Book Read Free

ParaWars Uprising

Page 17

by Caitlin Greer


  A seraph plummets past us, locked in struggle with what looks like a harpy.

  “Axel.”

  “You don’t have to do this, Kendry.”

  I shake my head. “Yes, I do. I just need to know who to shoot.”

  He sets down my ammo, and helps me set up in the small parapet while he talks. “The gargoyles that went with Grittanus are still wearing his favorite black uniform. The rest of us are wearing whatever we want. You’ve got a scope, you’ll be able to tell the difference. The seraphim and nephilim are ours, as are the dragons. So are the gryphons & phoenixes. The rocs are split. If you see one attacking one of ours, have at it. Be careful of the quetzalcoatls—”

  “Wait, the what?”

  “Big winged snakes. Mexican. And watch out for the jubjub birds. The jabberwocks are ours though.”

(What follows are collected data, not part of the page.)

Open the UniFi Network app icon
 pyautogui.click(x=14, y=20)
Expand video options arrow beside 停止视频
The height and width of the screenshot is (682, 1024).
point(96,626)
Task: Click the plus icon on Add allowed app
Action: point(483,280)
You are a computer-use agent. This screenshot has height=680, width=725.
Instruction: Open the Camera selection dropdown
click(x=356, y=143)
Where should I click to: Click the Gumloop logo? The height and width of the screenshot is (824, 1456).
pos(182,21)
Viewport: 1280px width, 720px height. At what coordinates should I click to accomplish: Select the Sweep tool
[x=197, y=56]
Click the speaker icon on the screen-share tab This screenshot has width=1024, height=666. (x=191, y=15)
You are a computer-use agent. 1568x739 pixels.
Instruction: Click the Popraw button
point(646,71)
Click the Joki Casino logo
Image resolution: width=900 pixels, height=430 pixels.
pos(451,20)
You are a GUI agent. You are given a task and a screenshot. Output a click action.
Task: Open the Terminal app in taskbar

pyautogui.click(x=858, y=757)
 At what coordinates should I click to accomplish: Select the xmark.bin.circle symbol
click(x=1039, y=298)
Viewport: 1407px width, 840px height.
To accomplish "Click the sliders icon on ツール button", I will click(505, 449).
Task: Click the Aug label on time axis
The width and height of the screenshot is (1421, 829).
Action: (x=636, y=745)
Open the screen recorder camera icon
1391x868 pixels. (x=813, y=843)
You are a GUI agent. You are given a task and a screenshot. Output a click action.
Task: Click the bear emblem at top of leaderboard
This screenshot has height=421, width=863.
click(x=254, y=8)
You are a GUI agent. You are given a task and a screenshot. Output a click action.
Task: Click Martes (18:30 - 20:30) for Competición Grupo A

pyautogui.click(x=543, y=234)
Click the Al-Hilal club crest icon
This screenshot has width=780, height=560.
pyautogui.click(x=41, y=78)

  A scream above us interrupts him. I let off a shot before I’m even sure what I’m shooting at. It explodes in a shower of metal feathers.

  “I hope that wasn’t one of the good guys,” I say, as Axel pulls his sheltering wings away.

  “No. Not a good guy.” I enjoy the smile tugging at his mouth. “Watch out for the djinn, and obviously the demons.”

  “Djinn? Really?”

  He opens his mouth to answer, but pulls me down instead, as something rockets past us. “Shoot at anything that looks like it doesn’t mean you well.”

  Hunting horns call out in the distance, echoing between the mountains around us. They stir something in me, some memory I can’t place but know I should be able to. I shake my head, and stroke my trigger as a harpy dives at us. I don’t know what Buc put in these bullets, but there’s not a whole lot left of the harpy after it hits. I turn back to Axel, but he’s staring off below us.

  “What is it?”

  He points, and I lift the rifle so I can use its scope. “Your father. He’s called out the Wild Hunt.”

  Sleek white hounds pour out of the castle gate. I can’t see from here, but somehow I know they have red eyes, and razor sharp teeth. Riding in the midst of them is my father. Herne, the Master of the Hunt, his stag head tossing as he rides the coal-black stallion beneath him. I shudder as the pack drives into the enemy paras. There’s a primal fear that rolls through me at the sight.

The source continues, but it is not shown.